Recurring theme and a milestone
The recurring theme for the first two days of the test match has been India on the verge of putting Australia away for good, but a combination of luck and Aussie resourcefulness sees the game back on even keel. Most commentators are saying that India are on top, but I still think it is anybody’s game, especially with three days left and the wicket still playing true.

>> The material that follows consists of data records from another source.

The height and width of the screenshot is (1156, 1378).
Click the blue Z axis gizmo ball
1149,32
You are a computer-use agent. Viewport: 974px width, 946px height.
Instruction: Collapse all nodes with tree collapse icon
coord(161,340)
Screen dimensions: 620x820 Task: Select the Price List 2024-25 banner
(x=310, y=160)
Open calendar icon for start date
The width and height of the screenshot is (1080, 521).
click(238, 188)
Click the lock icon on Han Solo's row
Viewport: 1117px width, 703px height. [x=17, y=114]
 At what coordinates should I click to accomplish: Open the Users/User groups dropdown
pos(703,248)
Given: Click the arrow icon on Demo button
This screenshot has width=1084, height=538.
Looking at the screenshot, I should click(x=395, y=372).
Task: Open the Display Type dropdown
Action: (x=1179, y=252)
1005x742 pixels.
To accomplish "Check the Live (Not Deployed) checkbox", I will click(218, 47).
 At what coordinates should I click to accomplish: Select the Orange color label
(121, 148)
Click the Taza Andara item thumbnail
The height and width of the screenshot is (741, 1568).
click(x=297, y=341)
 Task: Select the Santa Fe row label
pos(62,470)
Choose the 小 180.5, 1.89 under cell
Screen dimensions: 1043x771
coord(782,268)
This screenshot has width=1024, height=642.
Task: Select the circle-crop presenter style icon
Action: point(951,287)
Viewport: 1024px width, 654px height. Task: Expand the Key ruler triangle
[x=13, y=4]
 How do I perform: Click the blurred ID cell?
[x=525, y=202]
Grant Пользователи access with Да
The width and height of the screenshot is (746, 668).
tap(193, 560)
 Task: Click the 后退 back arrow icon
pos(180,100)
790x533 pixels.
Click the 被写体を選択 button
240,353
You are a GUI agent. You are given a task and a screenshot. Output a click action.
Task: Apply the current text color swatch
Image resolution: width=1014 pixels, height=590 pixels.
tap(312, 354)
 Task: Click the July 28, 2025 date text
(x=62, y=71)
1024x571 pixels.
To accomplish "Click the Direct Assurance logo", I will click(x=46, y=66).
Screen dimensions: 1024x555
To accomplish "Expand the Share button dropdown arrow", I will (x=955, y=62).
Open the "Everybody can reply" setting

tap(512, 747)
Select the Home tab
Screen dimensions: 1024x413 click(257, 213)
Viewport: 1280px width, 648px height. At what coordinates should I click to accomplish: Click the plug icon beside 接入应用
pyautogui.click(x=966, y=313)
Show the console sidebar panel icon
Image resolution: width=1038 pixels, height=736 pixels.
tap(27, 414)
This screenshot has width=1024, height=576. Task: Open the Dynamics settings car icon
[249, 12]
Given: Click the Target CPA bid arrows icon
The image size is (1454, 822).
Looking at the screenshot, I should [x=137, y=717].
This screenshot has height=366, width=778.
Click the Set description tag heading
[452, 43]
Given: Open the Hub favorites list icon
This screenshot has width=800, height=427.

After a disappointing morning with the bat, we had the Aussies reeling at 61/5 and hopes were up for a 100-odd runs rout. But then Gilly and Symonds managed to get into the usual rescue act, and what a partnership they produced! Would have loved to be a non-partisan viewer during that period of the game, but sadly their swishing and slaying held little joy. Of course, they were helped to some extent by poor fielding – couple of really sloppy moves by Ishant in the deep let off Gilchrist twice – and importantly, few slices of luck. Symonds is certainly having a charmed series. He was dropped at 3 by Tendulkar, then got a lucky reprieve when a RP Singh yorker squeezed through his defense and yet spun away to miss the stumps. Hopefully his luck will run out at a crucial time during the Australian second innings. 🙂
But overall, no one could have imagined this situation three days ago. Actually, it was predicted that a pace attack would rip through the opposition batting – only it turned out to be Indian medium-pacers, with their wily swing that coaxed out the vaunted Australian batting. The Indian bowling is arguably a second string line-up, given the absence of Zaheer, Munaf and Sreesanth, yet in the scorching heat of Perth, they have bowled with heart. Kudos to RP Singh, Pathan and Sharma. Keep it up fellows – we need it once more this test.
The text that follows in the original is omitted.